Learning History And Lending A Hand

By: Alan Pollock

Topics: Coast Guard , Local History

Aboard the 36500 are (from left) cadet Mitchell Campbell, advisor Lisa Goodwin, and cadets Cole Francavilla, Abigail LeLievre, Alexa Smith and Jacob Bolles.  ALAN POLLOCK PHOTO

Mass Maritime Cadets Work On CG36500

CHATHAM — It was a little bit like visiting with a celebrity.

For a handful of Mass. Maritime Academy cadets, all future officer candidates in the Coast Guard, spending a morning working on the venerable rescue boat CG36500 left them paint-splotched and starstruck.

“It’s incredible. This was the actual boat,” cadet Cole Francavilla said. “It’s crazy.”

Francavilla and his peers are members of the Coast Guard Auxiliary University Program, akin to an ROTC program in the other armed services. For young people entering the Coast Guard, the story of the Gold Medal lifeboat CG36500 and its role in the 1952 rescue of 32 men from the stricken tanker Pendleton is required reading.

The five cadets climbed ladders and sat aboard the wooden rescue boat, which was inside the maintenance garage at Station Chatham for regular maintenance. Before donning their work clothes, they listened to the story of the rescue from volunteer John Norton of the Centers for Culture and History (CHO) in Orleans, which owns the boat and operates it as a floating museum. The cadets marveled at the tiny survivors’ compartment in the bow of the boat, inside of which about 18 wet, cold crewmen crammed for the uncertain return trip to Chatham in the teeth of a blizzard. Thanks to the Disney film “The Finest Hours,” a wide audience now knows the story of the rescue, but the cadets didn’t need the movie to know the story.

“I’m kind of a really big nerd about it,” Mitchell Campbell said. Having wanted to join the Coast Guard since he was a boy, Campbell had already read books about the rescue.

Cadet Alexa Smith, who’s also in the Coast Guard Reserves, said it’s amazing to think that Bernie Webber and his three-man rescue crew made the trip over the Chatham Bar without the aid of modern technology of any kind. They opted to attempt the rescue, knowing they might not return.

“They had the courage to just go,” she said.

Following their history lesson, the cadets grabbed rollers and paint trays and went to work. The effort to get the 36500 ready for museum duty required lots of volunteer labor, led by a group of dedicated CHO volunteers, some of whom also volunteer to show the rescue boat to the visitors who come to Rock Harbor from around the world to see it. They got some help this year from volunteers from Coast Guard Station Chatham, which also offered its maintenance garage for the job. Together, they sanded and prepped the boat, top and bottom, making some repairs and applying a new coat of paint. The boat is in about the best shape it’s ever been in, volunteers say. It was scheduled to go back in the water early this week.

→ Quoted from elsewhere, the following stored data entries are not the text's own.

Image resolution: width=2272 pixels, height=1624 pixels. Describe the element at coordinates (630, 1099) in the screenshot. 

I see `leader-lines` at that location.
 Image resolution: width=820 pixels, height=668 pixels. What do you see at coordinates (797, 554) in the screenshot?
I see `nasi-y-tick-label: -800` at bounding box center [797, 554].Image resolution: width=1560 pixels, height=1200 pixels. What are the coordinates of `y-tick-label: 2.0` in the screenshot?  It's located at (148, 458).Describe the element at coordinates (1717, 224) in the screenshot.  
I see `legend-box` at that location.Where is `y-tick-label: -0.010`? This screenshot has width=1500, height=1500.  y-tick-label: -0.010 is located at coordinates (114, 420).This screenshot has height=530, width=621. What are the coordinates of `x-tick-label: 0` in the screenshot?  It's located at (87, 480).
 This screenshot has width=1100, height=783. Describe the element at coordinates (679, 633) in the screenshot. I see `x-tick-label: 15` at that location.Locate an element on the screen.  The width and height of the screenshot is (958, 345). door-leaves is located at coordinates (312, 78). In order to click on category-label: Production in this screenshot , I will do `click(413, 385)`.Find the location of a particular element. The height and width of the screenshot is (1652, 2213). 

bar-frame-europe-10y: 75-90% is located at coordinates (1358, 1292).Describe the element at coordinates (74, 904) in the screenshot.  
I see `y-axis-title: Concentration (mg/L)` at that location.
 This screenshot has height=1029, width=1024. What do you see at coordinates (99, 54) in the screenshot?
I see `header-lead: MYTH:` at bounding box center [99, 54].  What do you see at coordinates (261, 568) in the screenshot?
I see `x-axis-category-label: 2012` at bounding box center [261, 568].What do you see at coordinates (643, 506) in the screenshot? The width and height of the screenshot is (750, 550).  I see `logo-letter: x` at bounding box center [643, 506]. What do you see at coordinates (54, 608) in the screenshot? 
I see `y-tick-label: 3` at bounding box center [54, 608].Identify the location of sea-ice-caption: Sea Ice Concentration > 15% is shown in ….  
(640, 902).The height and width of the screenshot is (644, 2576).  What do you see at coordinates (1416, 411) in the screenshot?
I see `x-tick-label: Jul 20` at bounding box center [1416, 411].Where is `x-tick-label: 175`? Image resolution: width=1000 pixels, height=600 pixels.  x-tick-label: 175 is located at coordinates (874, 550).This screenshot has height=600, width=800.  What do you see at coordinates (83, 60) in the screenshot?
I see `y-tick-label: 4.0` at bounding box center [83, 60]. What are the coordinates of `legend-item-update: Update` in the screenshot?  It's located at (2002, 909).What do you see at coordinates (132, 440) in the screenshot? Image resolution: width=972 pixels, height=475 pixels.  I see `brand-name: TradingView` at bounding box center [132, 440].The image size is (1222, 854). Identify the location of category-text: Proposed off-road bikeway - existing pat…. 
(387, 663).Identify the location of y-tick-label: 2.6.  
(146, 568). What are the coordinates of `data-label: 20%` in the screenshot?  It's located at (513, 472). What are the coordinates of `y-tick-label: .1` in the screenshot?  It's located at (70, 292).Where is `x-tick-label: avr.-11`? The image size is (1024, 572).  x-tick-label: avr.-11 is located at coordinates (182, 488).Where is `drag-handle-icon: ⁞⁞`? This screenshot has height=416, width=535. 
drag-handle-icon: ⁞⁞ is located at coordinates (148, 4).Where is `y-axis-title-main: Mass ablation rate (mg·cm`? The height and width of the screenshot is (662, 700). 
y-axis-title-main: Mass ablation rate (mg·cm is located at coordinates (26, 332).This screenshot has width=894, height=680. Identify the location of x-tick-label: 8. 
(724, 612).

It was actually cadet Jacob Bolles’ second time working on the old lifeboat; last year, he and his colleagues replaced the zinc anodes that protect parts of the boat from corrosion. They also performed a courtesy safety inspection of the boat. Even that was a bit of a thrill that he’ll share with friends and future shipmates.
“When they ask me, ‘Hey, do you know what the 36500 is,’ I’ll say, ‘Actually, I worked on it – twice,” Bolles said with a smile.